Work instructions
Return only the lines of the data below from the line with "You are a computer-use" up to and including the line with "You are a GUI", exactly as written, with the pictures omitted.

Materials provided

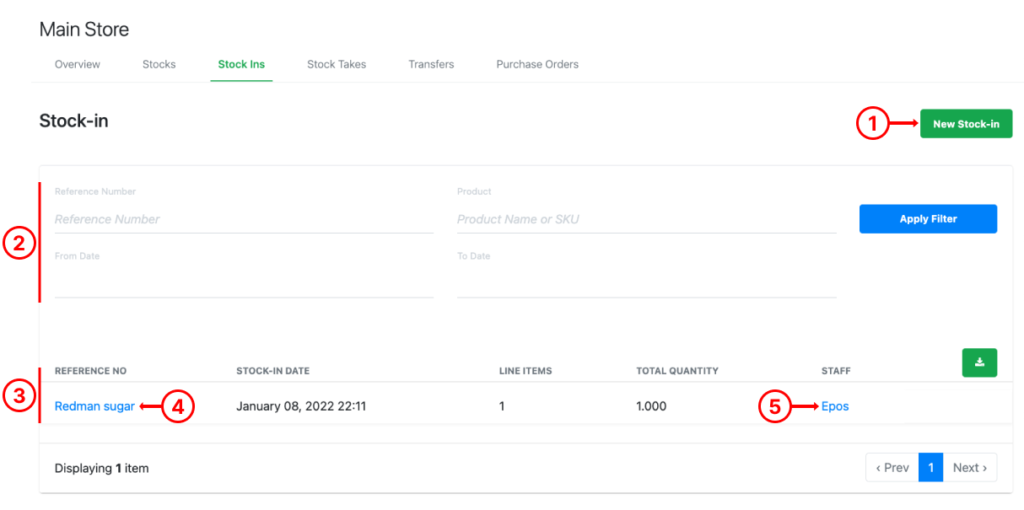Focus the Reference Number input field
1024x510 pixels.
(x=243, y=219)
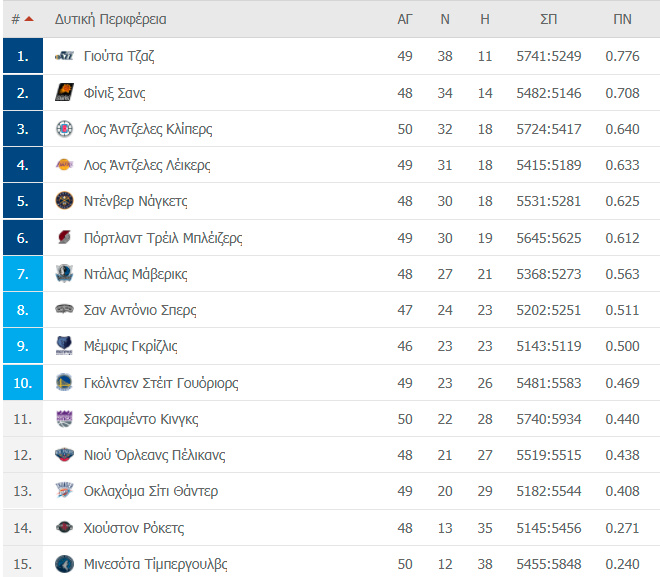Click the Phoenix Suns team logo

coord(64,93)
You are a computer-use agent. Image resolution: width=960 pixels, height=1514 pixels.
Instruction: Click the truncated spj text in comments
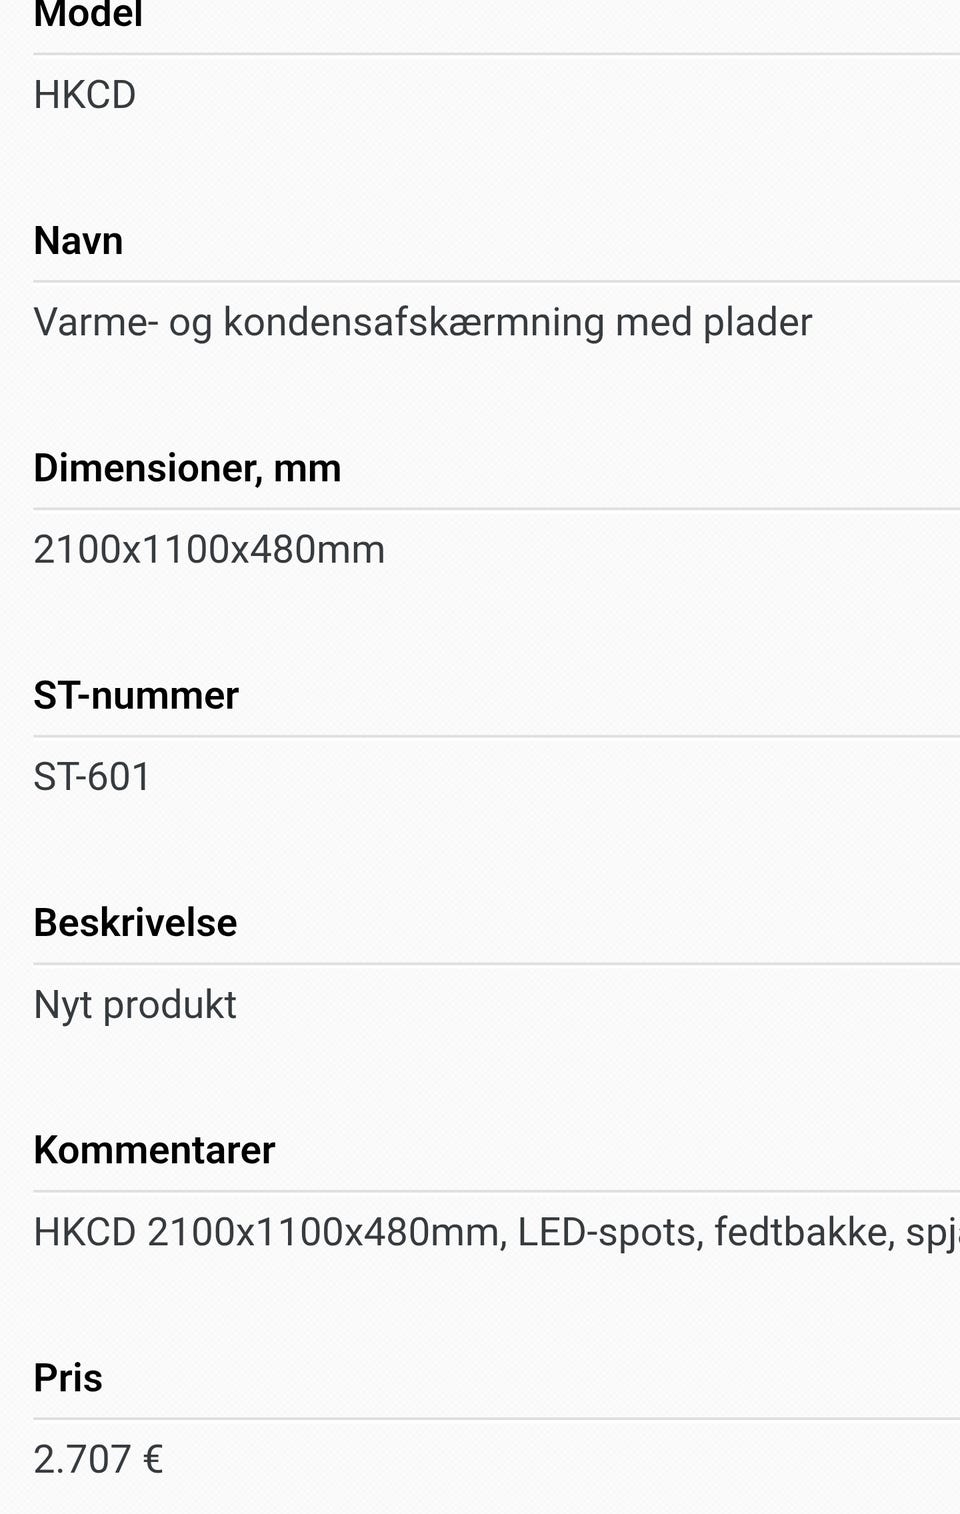[x=931, y=1234]
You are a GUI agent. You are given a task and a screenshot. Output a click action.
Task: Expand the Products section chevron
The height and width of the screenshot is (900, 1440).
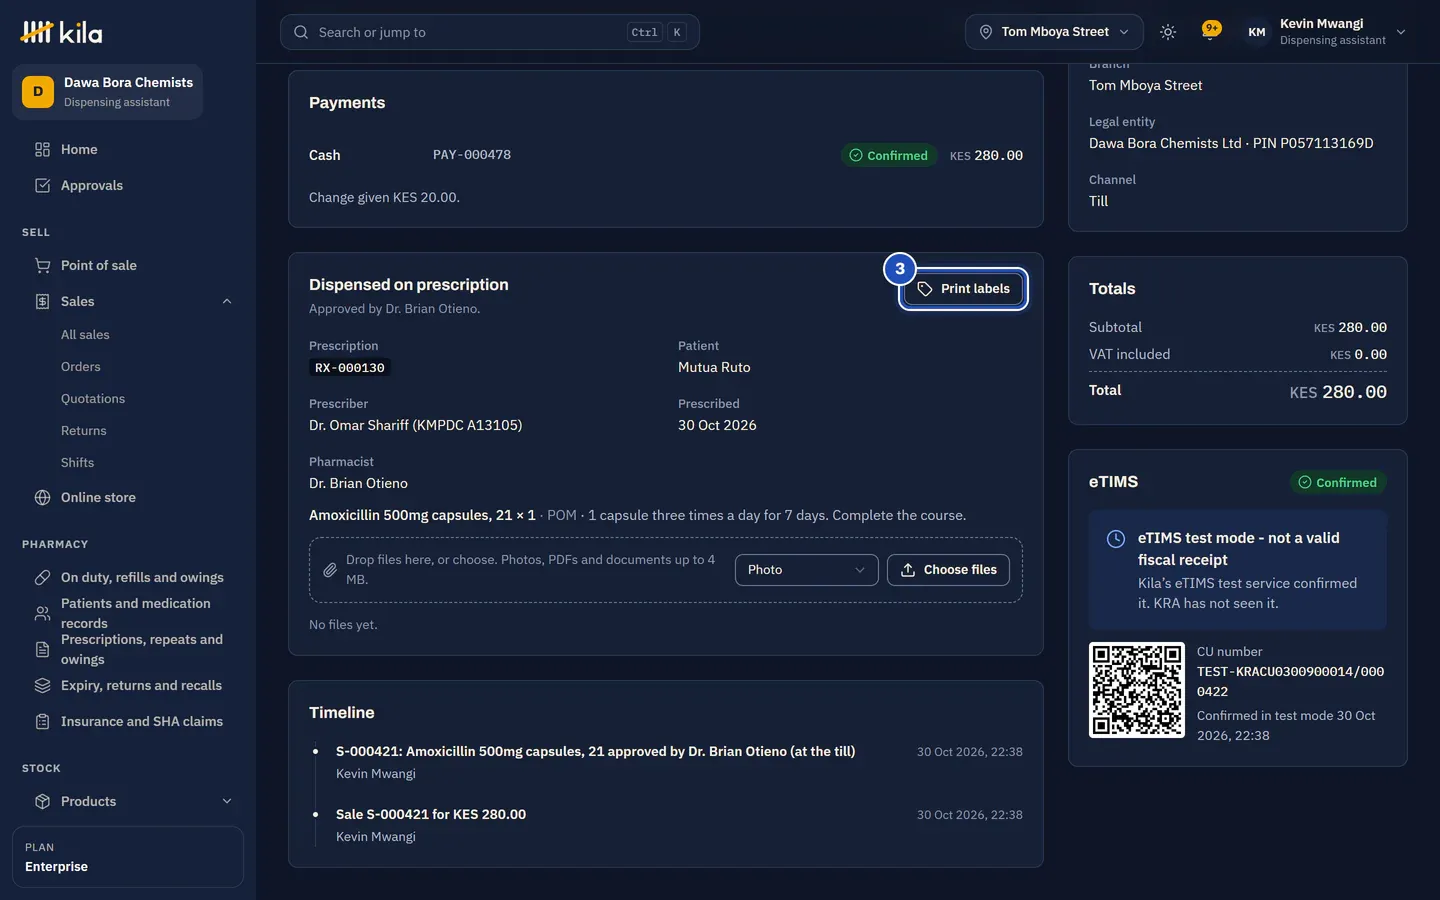click(x=227, y=801)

Result of this task
You are a computer-use agent. Image resolution: width=960 pixels, height=1514 pixels.
Instruction: Click the truncated spj text in comments
[x=931, y=1234]
You are a GUI agent. You are given a task and a screenshot. Output a click action.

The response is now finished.